(Paris, Mis à jour le 28 janvier 2022)

Longtemps motorisation reine en France le Diesel n'en finit pas de dégringoler, tant sur le marché automobile national que dans les entreprises. L'année 2021 traduit bien dans les chiffres cette désaffection massive, même si cette motorisation résiste encore en entreprise. 

Sur le marché automobile national, le Diesel ne captait plus, selon les statistiques de la PFA, que deux immatriculations de VP sur dix à la fin 2021. La part de marché du Diesel ressortait en effet à 21 % sur le segment VP contre 52 % en 2016, en plein démarrage du « Dieselgate ». En incluant les VUL, la part de marché du Diesel en France ressortait fin 2021 à 35,23 % contre 42,72 % fin 2020 et près de 60 % en 2016. 

La baisse des immatriculations Diesel sur le marché des entreprises

En entreprise, le Diesel reste encore bien représenté, même si là-encore, la tendance est au repli sur le moyen terme (-28,77 % d’immatriculations par rapport à 2019 et -44,22 % sur le seul segment des VP).
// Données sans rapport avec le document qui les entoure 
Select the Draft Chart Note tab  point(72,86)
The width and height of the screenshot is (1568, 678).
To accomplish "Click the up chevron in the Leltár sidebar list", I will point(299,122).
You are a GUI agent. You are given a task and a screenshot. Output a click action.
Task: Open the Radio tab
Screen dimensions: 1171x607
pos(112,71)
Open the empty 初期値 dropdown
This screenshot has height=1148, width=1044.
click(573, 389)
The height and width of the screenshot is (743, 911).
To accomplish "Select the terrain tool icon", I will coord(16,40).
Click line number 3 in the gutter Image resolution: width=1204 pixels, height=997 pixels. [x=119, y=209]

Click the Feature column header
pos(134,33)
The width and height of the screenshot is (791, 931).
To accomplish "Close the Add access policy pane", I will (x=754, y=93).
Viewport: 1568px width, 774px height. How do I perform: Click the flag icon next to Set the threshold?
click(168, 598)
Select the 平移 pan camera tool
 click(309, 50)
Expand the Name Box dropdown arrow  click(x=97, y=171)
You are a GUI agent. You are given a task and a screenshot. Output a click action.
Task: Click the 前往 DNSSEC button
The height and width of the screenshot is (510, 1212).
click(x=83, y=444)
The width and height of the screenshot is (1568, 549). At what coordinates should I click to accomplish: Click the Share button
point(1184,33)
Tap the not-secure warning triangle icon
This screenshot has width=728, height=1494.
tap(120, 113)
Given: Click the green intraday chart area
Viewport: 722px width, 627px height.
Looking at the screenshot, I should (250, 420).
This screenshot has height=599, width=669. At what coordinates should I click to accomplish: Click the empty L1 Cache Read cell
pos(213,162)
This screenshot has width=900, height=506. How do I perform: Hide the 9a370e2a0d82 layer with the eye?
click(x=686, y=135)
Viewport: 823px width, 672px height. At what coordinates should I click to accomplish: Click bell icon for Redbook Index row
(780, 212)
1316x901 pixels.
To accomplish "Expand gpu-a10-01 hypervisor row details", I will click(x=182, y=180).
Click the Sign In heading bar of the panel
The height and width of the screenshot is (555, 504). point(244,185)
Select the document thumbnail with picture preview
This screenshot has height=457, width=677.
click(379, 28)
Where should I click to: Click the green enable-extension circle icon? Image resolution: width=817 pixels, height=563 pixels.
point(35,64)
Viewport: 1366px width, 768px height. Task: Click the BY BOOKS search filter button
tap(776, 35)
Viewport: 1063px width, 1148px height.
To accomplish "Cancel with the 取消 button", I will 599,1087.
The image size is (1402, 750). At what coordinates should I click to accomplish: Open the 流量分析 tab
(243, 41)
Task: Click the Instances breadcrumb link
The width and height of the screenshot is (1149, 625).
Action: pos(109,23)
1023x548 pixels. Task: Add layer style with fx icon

En 2021, une immatriculation sur deux concernait en effet un modèle Diesel (456 425 VP et VUL), ce qui lui confère une part de marché de 56,64 %. En un an toutefois, le Diesel près de 11 points de part de marché en entreprise, VP et VUL inclus. 

Signe de la perte de vitesse du Diesel en entreprise, ils ne sont plus que 5 modèles présents dans le Top 10, dont un seul dans le Top 3 désormais dominé par l’essence. 

Palmares VP 2021

 

Cette tendance devrait se confirmer dans les années à venir, compte tenu de l'interdiction des moteurs thermiques en 2035 annoncée par Bruxelles en juillet dernier. Les constructeurs revoient donc leurs gammes et sortent les modèles Diesel. Quant aux Zones à faibles émissions (ZFE), appelées également à se multiplier en France d'ici 2025 (avec notamment leur généralisation à toutes les villes de plus de 150 000 habitants), elles contribuent aussi à détourner les automobilistes du Diesel, sous peine de ne plus pouvoir circuler.